Una quincena de asociaciones denuncian una operación de pinkwashing del Gobierno valenciano mientras se desmantelan servicios clave para el colectivo
Una quincena de entidades LGTBIQ+ han anunciado su “rechazo frontal” a la Gala de la Diversidad organizada este martes por el Gobierno de Juan Francisco Pérez Llorca. El acto, impulsado desde la vicepresidencia que dirige Susana Camarero, ha sido duramente criticado por el movimiento LGTBIQ+, que lo considera una estrategia de pinkwashing destinada a maquillar una agenda política marcada por los recortes en derechos y servicios públicos.
Según denunciaron las asociaciones en un comunicado conjunto, la gala responde a una voluntad explícita del Consell de “desapropiar a la izquierda del monopolio simbólico de la diversidad”, una estrategia revelada por documentación interna adelantada por elDiario.es.
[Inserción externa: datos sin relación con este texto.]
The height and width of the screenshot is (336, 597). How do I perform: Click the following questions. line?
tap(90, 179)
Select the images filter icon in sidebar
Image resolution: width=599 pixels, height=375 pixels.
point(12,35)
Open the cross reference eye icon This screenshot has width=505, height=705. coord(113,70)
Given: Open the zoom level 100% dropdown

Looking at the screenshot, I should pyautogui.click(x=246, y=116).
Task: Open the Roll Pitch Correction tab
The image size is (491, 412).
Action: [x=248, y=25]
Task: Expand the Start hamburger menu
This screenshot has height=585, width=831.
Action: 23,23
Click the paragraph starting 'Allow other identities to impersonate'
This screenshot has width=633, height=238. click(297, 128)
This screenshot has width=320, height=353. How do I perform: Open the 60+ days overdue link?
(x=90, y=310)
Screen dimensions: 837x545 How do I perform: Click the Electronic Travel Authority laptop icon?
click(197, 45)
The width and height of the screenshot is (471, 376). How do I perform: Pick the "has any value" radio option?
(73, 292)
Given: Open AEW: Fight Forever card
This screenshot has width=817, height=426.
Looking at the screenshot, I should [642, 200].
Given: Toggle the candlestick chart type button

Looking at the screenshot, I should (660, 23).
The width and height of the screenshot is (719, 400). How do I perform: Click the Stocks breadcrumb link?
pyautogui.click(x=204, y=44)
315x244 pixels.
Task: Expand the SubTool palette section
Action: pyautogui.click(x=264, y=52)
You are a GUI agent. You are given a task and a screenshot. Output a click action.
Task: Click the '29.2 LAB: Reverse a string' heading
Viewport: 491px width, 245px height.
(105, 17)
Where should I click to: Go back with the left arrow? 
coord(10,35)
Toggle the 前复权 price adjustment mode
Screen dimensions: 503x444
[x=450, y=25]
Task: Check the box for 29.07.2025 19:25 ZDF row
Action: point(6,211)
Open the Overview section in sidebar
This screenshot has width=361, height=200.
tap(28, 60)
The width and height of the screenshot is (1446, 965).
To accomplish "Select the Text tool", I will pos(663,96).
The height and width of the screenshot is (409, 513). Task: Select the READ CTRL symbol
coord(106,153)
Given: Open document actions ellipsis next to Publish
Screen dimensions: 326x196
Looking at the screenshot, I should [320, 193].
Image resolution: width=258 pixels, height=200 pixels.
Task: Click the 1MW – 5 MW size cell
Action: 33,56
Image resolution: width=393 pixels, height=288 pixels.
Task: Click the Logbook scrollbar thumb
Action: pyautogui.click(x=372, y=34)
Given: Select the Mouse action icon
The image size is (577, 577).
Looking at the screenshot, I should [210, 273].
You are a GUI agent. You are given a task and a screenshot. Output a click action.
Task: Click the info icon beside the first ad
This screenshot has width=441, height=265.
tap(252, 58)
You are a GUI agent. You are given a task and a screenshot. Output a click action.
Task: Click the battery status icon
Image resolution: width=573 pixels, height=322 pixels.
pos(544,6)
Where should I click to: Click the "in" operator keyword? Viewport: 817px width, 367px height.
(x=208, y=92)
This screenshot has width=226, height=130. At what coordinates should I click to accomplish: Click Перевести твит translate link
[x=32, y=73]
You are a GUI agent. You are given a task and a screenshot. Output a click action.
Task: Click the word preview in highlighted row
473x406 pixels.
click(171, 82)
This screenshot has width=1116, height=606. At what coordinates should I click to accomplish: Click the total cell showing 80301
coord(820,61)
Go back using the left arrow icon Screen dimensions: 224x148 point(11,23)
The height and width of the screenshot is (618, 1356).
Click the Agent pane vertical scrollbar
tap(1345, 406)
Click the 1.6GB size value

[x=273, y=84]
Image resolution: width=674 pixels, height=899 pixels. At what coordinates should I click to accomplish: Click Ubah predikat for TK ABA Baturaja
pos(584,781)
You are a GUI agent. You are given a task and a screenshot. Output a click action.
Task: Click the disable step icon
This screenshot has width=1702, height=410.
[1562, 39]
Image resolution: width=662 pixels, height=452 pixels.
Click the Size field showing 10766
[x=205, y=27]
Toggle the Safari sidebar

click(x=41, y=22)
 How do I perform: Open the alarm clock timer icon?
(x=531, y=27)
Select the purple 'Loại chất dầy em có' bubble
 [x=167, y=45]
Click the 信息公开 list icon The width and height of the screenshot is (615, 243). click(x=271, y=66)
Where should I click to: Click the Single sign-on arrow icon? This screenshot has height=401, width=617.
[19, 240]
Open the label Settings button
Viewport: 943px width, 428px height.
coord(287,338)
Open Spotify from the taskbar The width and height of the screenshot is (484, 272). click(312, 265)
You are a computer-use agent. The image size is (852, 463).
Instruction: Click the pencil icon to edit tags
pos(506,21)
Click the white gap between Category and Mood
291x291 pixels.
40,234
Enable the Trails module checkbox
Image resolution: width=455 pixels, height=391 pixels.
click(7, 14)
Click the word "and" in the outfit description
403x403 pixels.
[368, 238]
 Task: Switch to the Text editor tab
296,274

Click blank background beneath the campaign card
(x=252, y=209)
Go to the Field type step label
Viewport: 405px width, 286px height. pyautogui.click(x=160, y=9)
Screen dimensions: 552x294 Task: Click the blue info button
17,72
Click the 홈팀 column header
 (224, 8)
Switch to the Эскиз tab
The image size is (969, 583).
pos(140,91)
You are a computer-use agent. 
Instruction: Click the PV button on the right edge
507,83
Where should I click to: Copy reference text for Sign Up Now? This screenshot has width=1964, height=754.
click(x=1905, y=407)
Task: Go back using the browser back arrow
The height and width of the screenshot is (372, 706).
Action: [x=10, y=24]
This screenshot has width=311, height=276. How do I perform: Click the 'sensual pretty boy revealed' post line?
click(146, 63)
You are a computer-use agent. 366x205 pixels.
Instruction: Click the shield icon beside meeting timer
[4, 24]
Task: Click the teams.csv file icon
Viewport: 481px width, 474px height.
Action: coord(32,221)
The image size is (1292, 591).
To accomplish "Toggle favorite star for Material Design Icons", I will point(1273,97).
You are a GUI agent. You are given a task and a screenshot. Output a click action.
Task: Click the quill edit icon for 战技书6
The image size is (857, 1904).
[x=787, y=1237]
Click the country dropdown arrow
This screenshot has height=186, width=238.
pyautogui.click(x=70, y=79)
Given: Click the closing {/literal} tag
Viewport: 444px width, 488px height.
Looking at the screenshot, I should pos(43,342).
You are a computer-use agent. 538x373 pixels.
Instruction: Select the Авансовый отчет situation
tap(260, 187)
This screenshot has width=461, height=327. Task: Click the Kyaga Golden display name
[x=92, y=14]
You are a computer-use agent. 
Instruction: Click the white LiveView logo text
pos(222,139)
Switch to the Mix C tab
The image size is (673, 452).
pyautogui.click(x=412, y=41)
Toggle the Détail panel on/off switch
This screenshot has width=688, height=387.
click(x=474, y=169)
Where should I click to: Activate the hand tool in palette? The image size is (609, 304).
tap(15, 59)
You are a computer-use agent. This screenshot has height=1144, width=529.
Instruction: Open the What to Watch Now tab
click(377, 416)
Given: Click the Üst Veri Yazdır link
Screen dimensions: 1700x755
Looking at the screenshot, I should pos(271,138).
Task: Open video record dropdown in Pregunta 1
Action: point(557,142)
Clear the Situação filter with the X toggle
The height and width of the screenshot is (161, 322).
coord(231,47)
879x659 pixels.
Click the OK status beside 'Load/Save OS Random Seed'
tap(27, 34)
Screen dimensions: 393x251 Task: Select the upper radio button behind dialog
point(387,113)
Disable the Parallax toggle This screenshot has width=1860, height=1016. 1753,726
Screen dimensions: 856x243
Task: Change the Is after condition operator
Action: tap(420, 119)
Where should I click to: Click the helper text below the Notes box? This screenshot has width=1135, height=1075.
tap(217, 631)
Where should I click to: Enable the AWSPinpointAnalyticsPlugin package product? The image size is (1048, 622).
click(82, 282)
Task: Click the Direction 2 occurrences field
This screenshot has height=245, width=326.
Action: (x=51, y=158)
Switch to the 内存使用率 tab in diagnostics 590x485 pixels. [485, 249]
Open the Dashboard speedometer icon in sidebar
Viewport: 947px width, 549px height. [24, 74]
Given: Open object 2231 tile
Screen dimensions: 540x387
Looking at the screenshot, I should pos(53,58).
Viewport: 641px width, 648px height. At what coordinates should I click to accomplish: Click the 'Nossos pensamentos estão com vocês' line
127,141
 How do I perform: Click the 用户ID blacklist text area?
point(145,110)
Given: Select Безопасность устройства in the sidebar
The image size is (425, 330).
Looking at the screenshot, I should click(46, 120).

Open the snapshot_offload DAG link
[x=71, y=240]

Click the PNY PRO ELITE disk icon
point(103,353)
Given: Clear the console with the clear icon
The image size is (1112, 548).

Para las entidades, esta instrumentalización de la diversidad supone convertirla en un mero producto de márquetin institucional, vaciado de contenido político y desligado de la defensa real de los derechos LGTBIQ+, especialmente de las personas trans.
El comunicado es contundente: “Ninguna gala, ningún acto simbólico ni ninguna escenografía puede ocultar el recorte de derechos que este mismo Gobierno ha impulsado y que el movimiento LGTBIAQ+ hemos conseguido llevar ante el Tribunal Constitucional”. Las asociaciones recuerdan que las reformas legales promovidas por el Consell vulneran la protección de las personas LGTBIQ+y afectan de forma especialmente grave a las personas trans, uno de los colectivos más expuestos a la discriminación.
“Ningún acto simbólico tapa los recortes de derechos”
La crítica se intensifica al conocerse los premios que se entregarán en la gala. Tal como adelantó este diario, el Consell reconocerá a la Federación de Asociaciones Venezolanas, a la Federación de Empresas Chinas de la Comunitat Valenciana y a la conocida discoteca Deseo 54. Para las entidades LGTBIQ+, estos galardones confirman que el objetivo del evento no es fortalecer el tejido asociativo del colectivo ni reconocer décadas de lucha activista, sino proyectar una imagen amable y despolitizada de la diversidad.
“Este enfoque sustituye la voz crítica del activismo por un modelo de diversidad corporativa, controlada y compatible con políticas regresivas”, alertan. En la misma línea, denuncian el cierre del servicio Orienta en Alicante, un recurso esencial de atención jurídica, psicológica y social cuya desaparición deja a muchas personas LGTBIQ+ sin acompañamiento institucional.
Las asociaciones concluyen que no se puede recortar derechos y servicios por un lado y, por otro, organizar galas para lavar la imagen del Gobierno. Para el movimiento LGTBIQ+ valenciano, la diversidad no es un decorado ni un premio: es una lucha política y social que exige compromisos reales, recursos públicos y el respeto efectivo de los derechos humanos.